- TASK REQUIREMENTS:
From the entries below, return exactly the lines beginning at the one that contains "You are a computer-use agent. Viewport: 840px" and ending at the one that contains "Instruction: Upvote the Chat GPT post", both of them included, and only those lines.
:: THE RECORDS ::
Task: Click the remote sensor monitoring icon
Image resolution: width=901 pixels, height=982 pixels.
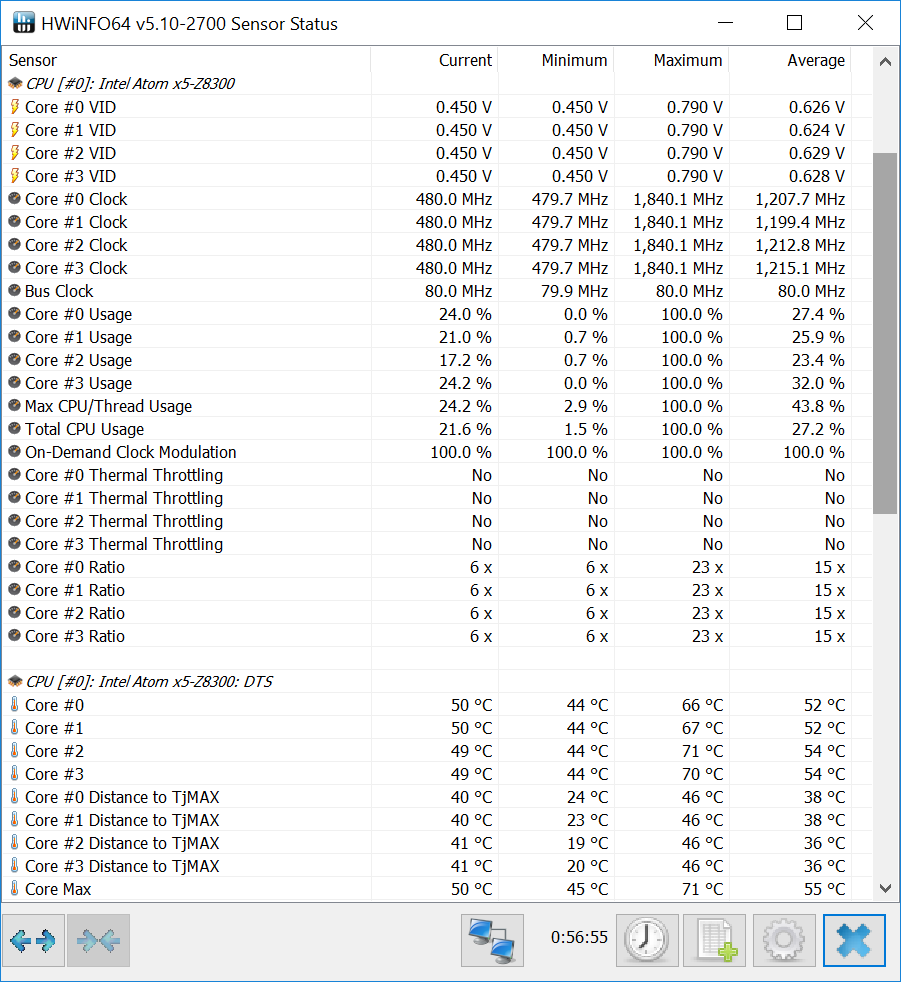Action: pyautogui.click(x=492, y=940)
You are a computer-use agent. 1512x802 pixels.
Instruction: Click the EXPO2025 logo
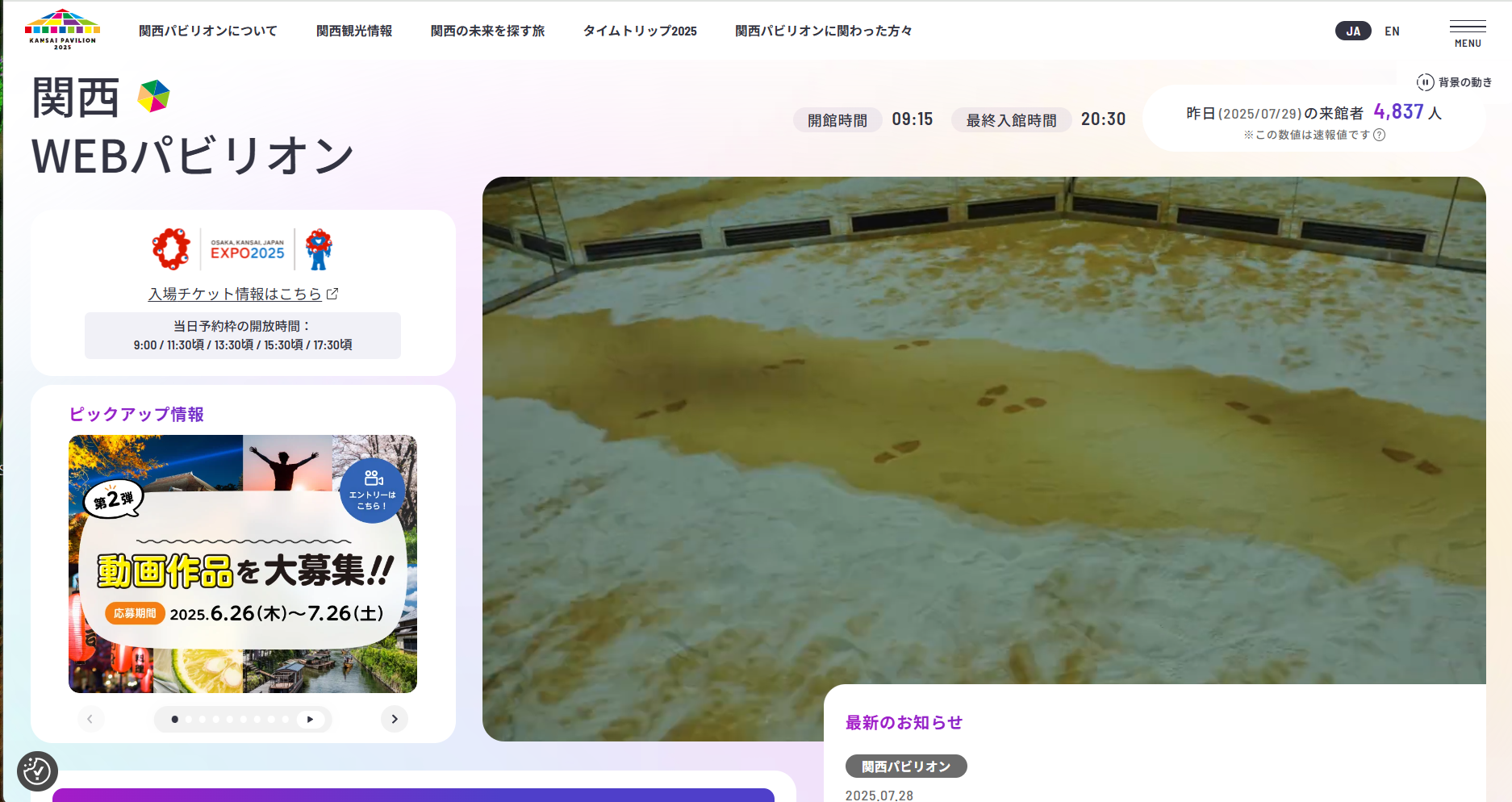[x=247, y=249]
:::
:: THE RECORDS ::
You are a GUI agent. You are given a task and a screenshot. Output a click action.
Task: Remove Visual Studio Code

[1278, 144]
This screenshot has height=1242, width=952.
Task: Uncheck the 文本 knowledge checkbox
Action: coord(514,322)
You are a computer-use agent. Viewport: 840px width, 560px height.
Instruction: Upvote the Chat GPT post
:::
- EXERCISE RESULT:
You are a computer-use agent. Viewport: 840px width, 560px height.
Instruction: Upvote the Chat GPT post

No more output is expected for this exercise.